『逃げ恥』に見る「愛でる」文化の高まり


なぜこんなに男性を「可愛い」と慕うようになったのか。ひとつ目の理由は、日本の男性像の変化です。いわゆるホモソーシャルがあまり好まれなくなり、家父長制・体育会系の男性像を苦手とする声がこの10年で一気に大きくなってきました。

「可愛い」はこうした「有害な男らしさ」の対極にあるもの。自分たちを傷つけたり蔑んだりすることがない、安心して愛を叫ぶことのできる対象として、「可愛い」男性が今支持されています。

そして、もうひとつの理由が「愛でる」という文化の高まりです。この「愛でる」という言葉も感覚的にはこの10年くらいの間で多用されるようになった印象があります。ちょっと昔なら「萌える」がありましたが、今は「萌え」より「愛で」。推しに対して、「愛でたい」という感覚を味わった人も多いのではないでしょうか。
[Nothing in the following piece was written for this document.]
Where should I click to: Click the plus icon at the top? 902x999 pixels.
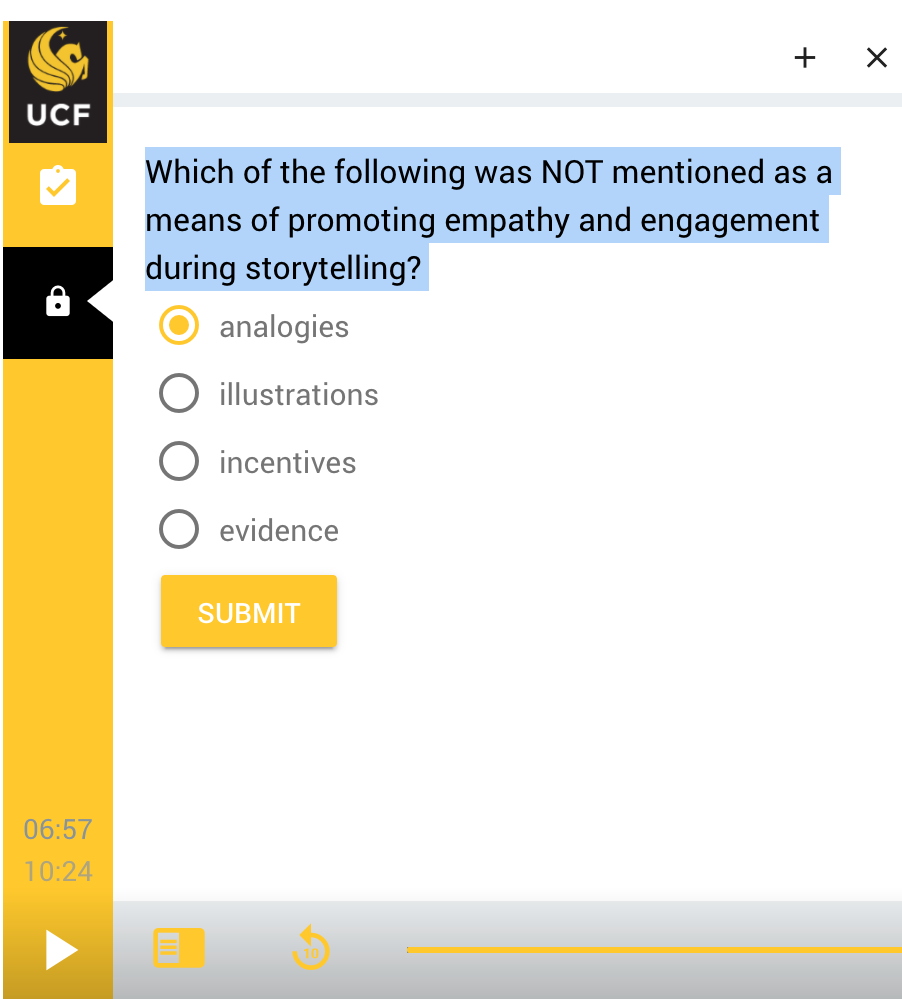click(804, 58)
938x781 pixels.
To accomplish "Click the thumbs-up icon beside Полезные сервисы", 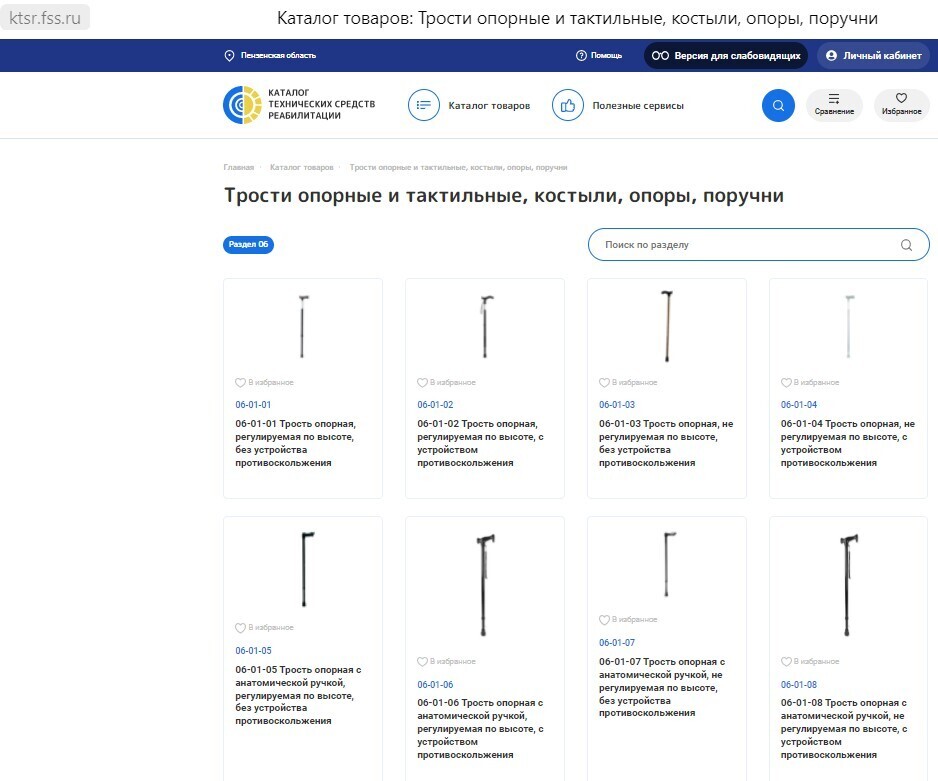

この「愛でる」は俗語的に広まっているものなので、定義は人それぞれなのですが、おおむね「推しが生きているのを眺めながらキュンキュンしたりニコニコしたい」というニュアンスが含まれているかと思います。なので、推しからの矢印が自分に向かなくてオッケー。植物に水をやるように、動物を撫でるように、推しを一方的に慈しむ。それが幸せであり、喜びというのが「愛でる」です。

そんな「愛でる」気持ちを最大限に引き出すのが、男性の「可愛い」なんだと思います。「カッコいい」だと「愛でる」よりも「崇める」気持ちが前に出る。この「愛でる」文化の高まりが、男性の「可愛い」需要を上げているのではないかと考えています。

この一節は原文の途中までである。